-- begin PAGE --

I can relate to rising premium costs ..$60.

What does your homemade food contain?
Thought about making myself but this seems overwhelming

thx.

msc


----------



## agoldenliferanch (Aug 1, 2008)

After much experimentation and research...this is where I am today (who knows where tomorrow-lol)

I have 4 Goldens - they get turkey necks and my mix in the morning and for dinner. Necks first, then the mix.

Mix consists of Oma's Pride raw mix (10lbs), (a mix of muscle meat, organ meat, bone (80% meat/20% veggies) and a mix I make of yogurt, oatmeal, eggs, blueberries, broccoli, carrots, apples, olive oil, pumpkin. Combine together and it almost lasts a week. A weeks worth of necks, raw mix and my ingredients is averaging about $60 or so a week.


----------



## Guest (Dec 20, 2008)

My two LOVE *Nature's Variety* & *Primal's* raw patties & bones!! YUM!


----------



## Pudden (Dec 28, 2008)

Have any of you used soujourner farms Europa? It's made of air-dried veggies such as sweet potato, carrots, apple, cereley etc and is supposed to be mixed with an equal volume of fresh meat.


----------



## K9 Passion (Jan 2, 2009)

agoldenliferanch said:


> After much experimentation and research...this is where I am today (who knows where tomorrow-lol)
> 
> I have 4 Goldens - they get turkey necks and my mix in the morning and for dinner. Necks first, then the mix.
> 
> Mix consists of Oma's Pride raw mix (10lbs), (a mix of muscle meat, organ meat, bone (80% meat/20% veggies) and a mix I make of yogurt, oatmeal, eggs, blueberries, broccoli, carrots, apples, olive oil, pumpkin. Combine together and it almost lasts a week. A weeks worth of necks, raw mix and my ingredients is averaging about $60 or so a week.

-- end PAGE --
-- begin EXCERPTED DATA --

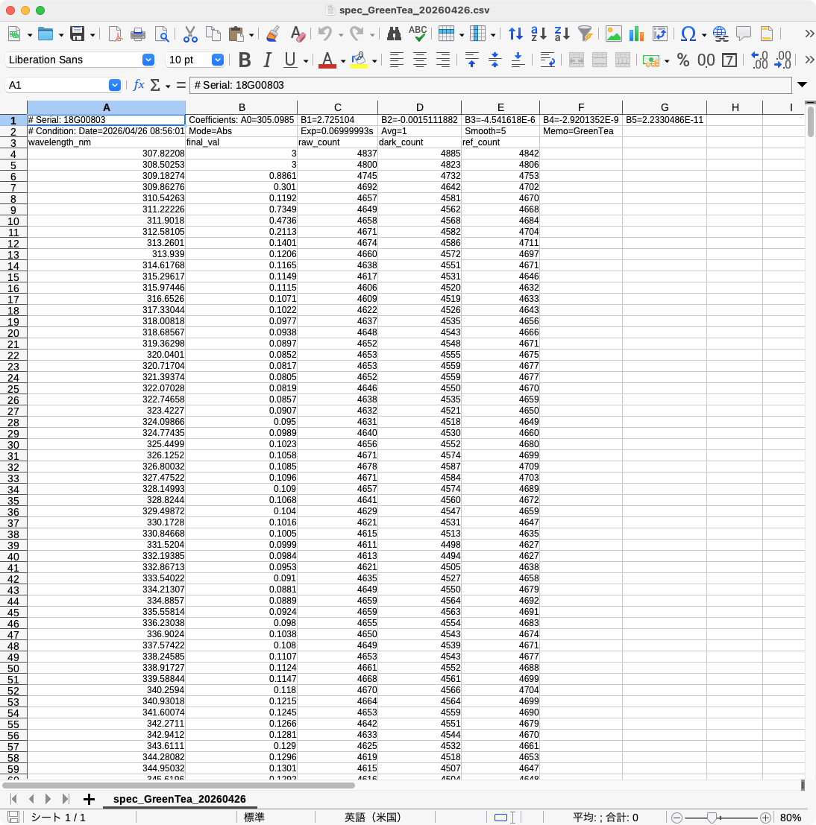Select the spec_GreenTea_20260426 sheet tab
This screenshot has width=816, height=825.
click(x=179, y=799)
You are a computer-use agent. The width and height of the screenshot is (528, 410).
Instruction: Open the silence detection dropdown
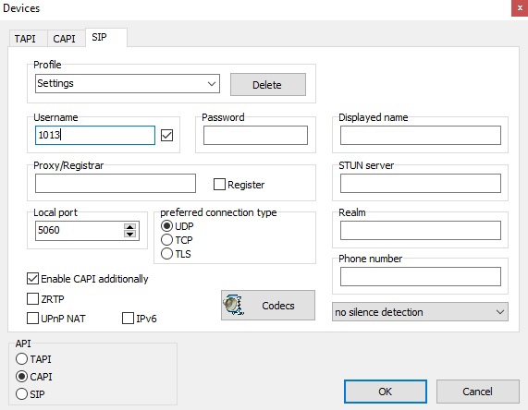420,312
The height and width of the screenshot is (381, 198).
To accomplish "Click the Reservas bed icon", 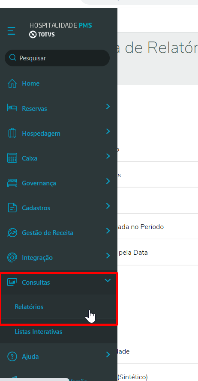I will [12, 108].
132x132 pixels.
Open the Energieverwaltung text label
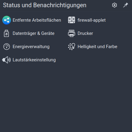31,47
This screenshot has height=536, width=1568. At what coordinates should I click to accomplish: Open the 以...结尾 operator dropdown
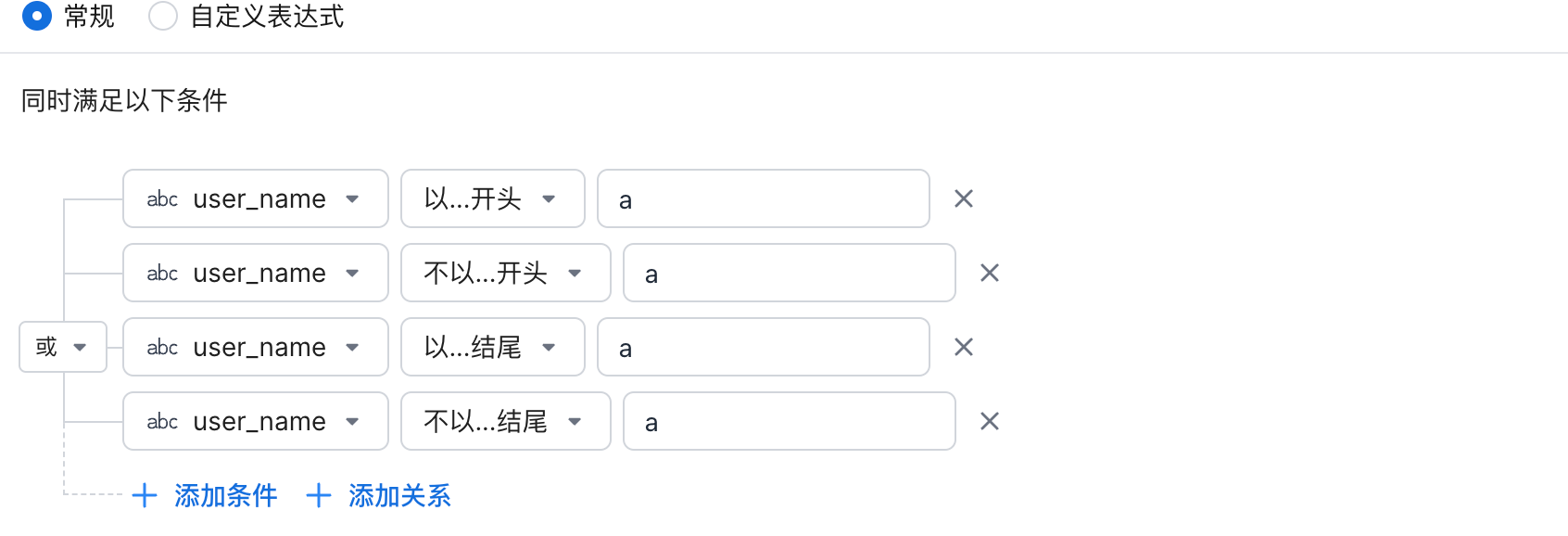[x=492, y=347]
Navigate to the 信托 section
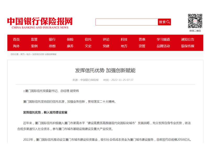The width and height of the screenshot is (209, 156). tap(88, 40)
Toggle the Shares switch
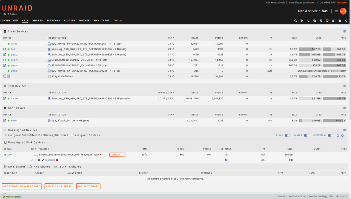 pyautogui.click(x=306, y=135)
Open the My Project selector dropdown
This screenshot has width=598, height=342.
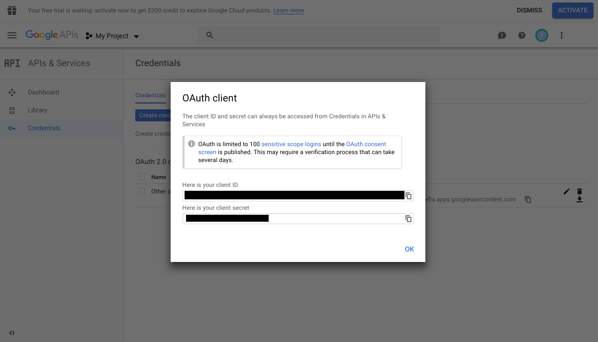tap(112, 35)
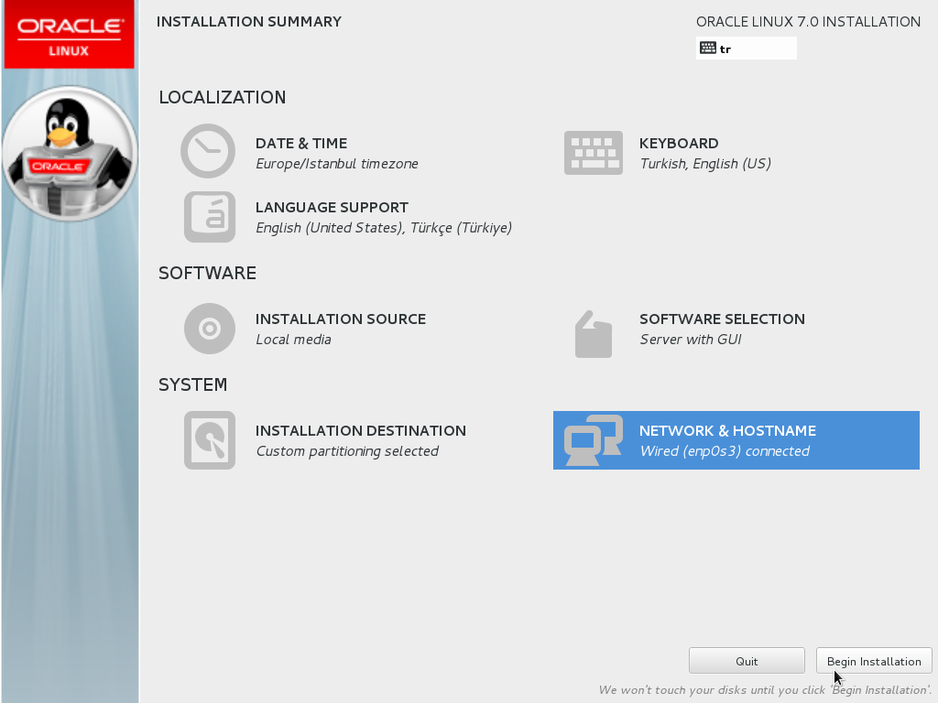Click the Network & Hostname computers icon
Viewport: 938px width, 703px height.
[x=593, y=440]
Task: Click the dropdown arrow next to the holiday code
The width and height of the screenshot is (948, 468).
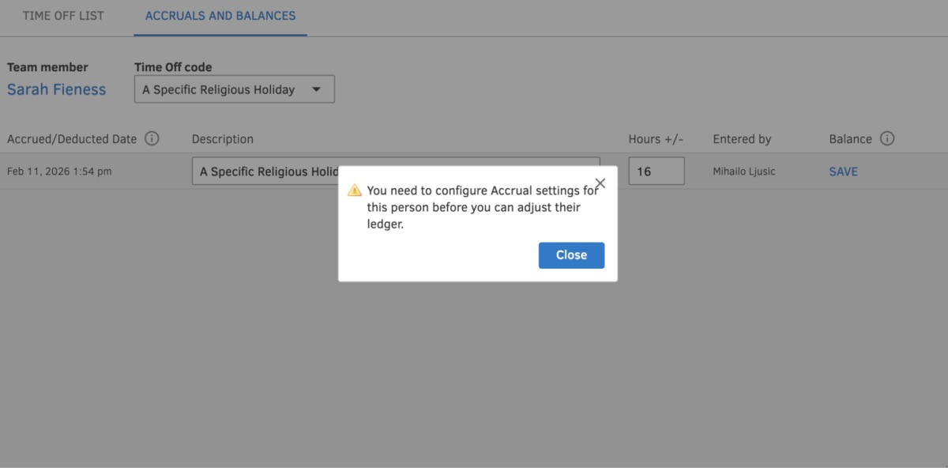Action: (x=318, y=89)
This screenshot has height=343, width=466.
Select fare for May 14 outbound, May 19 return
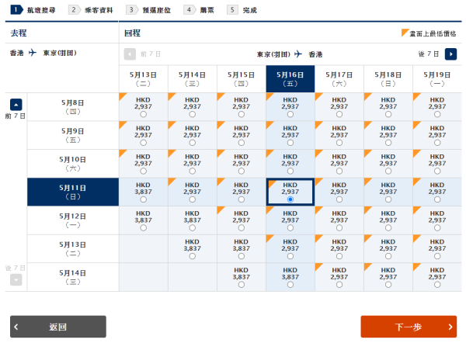pyautogui.click(x=437, y=285)
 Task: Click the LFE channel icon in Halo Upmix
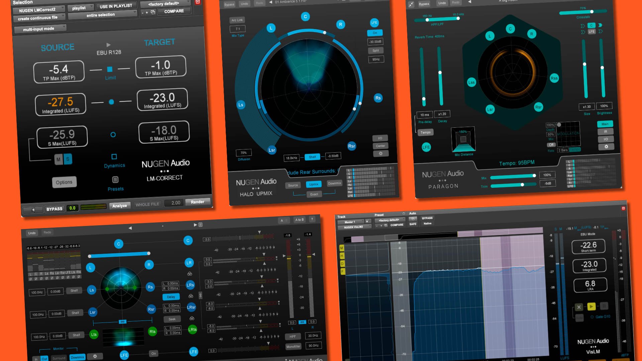tap(375, 23)
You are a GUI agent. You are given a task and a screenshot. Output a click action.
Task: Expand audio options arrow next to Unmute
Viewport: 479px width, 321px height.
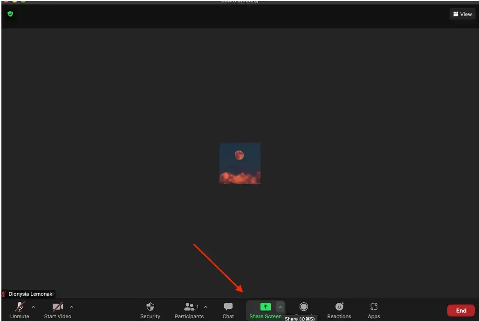33,307
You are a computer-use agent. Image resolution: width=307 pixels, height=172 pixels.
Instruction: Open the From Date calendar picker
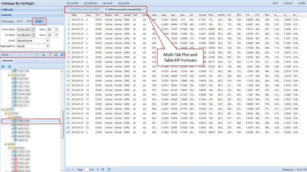tap(34, 29)

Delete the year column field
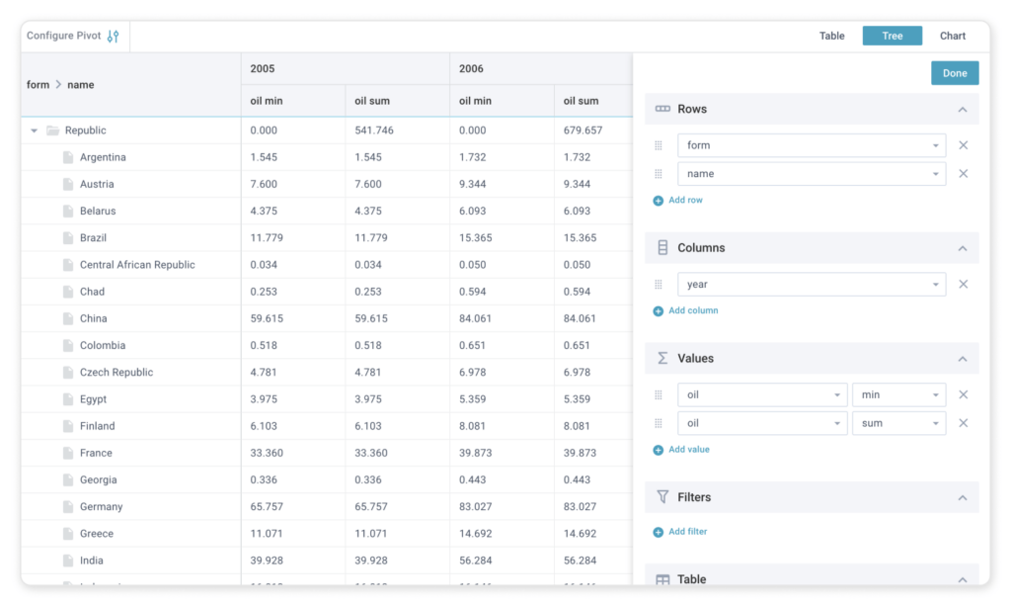[963, 285]
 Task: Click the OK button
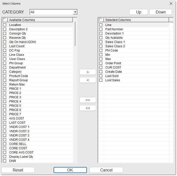70,170
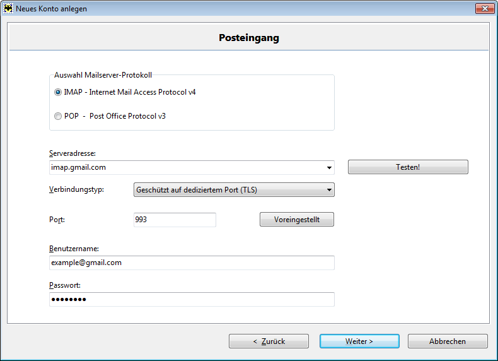Click the Serveradresse label

72,153
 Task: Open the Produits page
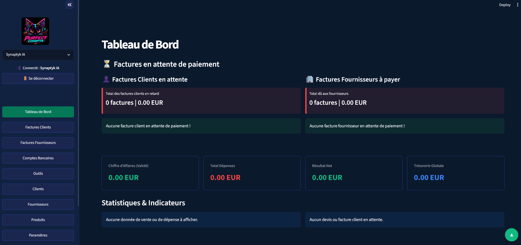click(38, 220)
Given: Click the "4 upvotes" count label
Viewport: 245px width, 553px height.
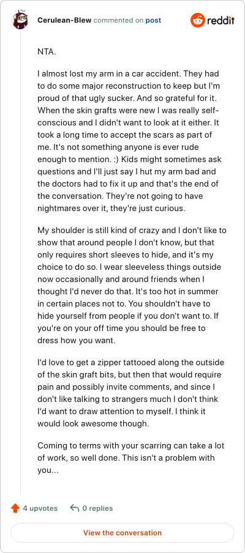Looking at the screenshot, I should pyautogui.click(x=40, y=508).
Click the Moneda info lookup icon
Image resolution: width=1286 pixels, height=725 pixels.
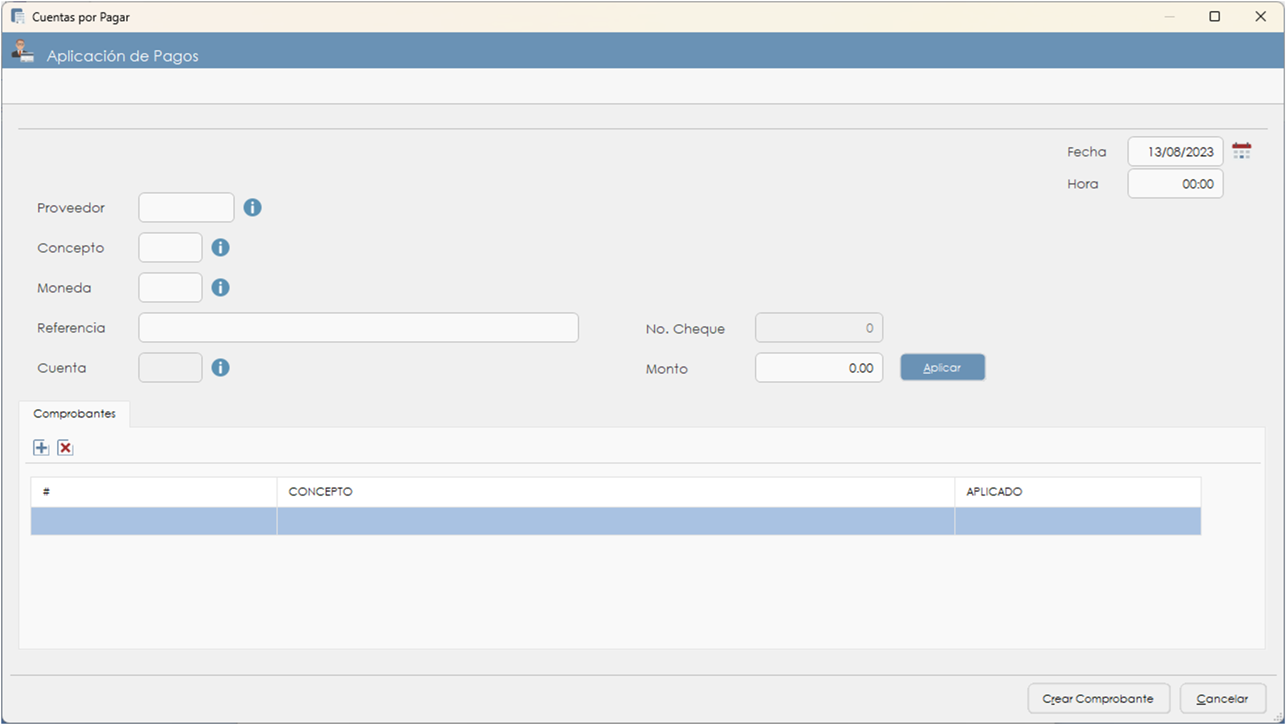pos(220,288)
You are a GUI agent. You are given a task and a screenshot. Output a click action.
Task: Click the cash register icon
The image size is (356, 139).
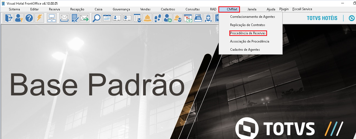198,18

-- end EXCERPTED DATA --

**WORK TO DO**
Translate this sentence from the forum thread about feeding dogs into Spanish: "I have 4 Goldens - they get turkey necks and my mix in the morning and for dinner." None of the data is needed for this work.

**REPLY TO THE TASK**
Tengo 4 Goldens: reciben cuellos de pavo y mi mezcla por la mañana y para la cena.